Mendengar itu, Silvi cemberut. Kaki kecilnya dientakkan ke lantai.
"Iyalah! Ayah, kan, Cuma punya anak tunggal! Jelas aku yang paling cantik!" cetusnya.
Calvin tersenyum. Ia tak marah saat Silvi mengganggunya. Lagi-lagi Silvi menggelitiki sang ayah. Dari perut hingga ke siku.
"Ayah lagi apa?" tanya Silvi lugu.
"Lagi masak." Calvin menyahut sambil lalu. Selesai mengurus sayuran, ia membuat kaldu.
Saat memasak, Calvin dua kali lebih tampan. Apron putih yang dikenakannya membuatnya makin mirip chef-chef tampan yang biasa membawakan acara masak di layar kaca. Tampan dan jago masak, tak jarang Calvin digaet untuk menjadi chef merangkap pembawa acara. Sayangnya, Calvin hanya mau memasak untuk Silvi.

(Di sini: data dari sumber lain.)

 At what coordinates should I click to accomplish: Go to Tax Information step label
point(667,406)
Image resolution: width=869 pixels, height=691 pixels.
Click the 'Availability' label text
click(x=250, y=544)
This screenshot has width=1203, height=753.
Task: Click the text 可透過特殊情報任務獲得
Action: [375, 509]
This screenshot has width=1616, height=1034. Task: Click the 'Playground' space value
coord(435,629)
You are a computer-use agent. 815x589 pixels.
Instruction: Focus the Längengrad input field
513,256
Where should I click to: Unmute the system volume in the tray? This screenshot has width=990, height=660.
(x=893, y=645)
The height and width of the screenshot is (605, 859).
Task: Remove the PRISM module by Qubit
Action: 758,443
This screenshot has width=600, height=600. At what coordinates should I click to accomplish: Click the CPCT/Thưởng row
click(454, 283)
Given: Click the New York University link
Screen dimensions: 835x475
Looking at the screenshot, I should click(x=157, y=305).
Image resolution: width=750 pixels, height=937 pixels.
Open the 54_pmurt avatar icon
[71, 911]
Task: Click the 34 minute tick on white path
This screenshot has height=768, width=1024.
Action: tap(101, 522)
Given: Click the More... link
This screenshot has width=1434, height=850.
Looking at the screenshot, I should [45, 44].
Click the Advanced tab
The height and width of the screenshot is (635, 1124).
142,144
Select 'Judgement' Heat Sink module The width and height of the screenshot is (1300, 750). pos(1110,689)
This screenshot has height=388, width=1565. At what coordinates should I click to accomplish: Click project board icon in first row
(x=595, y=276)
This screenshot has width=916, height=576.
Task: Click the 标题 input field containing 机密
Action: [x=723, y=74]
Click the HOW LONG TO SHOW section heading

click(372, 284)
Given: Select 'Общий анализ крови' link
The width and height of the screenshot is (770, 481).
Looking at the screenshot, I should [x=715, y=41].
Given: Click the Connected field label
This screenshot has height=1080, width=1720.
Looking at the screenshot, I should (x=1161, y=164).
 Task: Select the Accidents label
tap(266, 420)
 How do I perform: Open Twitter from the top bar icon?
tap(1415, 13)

Adica turun ke dapur menyusul Silvi. Rambutnya tersisir rapi. Suit berwarna hitam dengan kemeja putih di bagian dalam membalut lekuk tubuh proporsionalnya. Mata Adica menyapu meja dapur yang kini dimuati kotak putih berisi bento cantik. Sekotak bento berbentuk hati.
"Cuma buat Silvi aja, nih?" tanyanya menyindir.
"Ya. Kurasa direktur utama akan jatuh reputasinya kalau membawa-bawa bekal ala anak taman kanak-kanak."
"Tapi ...terkadang direktur utama juga ingin mencicipi masakan buatan komisaris utama."
Calvin menghela nafas sabar. Ia serasa memiliki dua anak. Silvi yang manja dan membutuhkan perhatian lebih darinya. Adica yang tak bisa mengurus diri sendiri karena terlalu sibuk.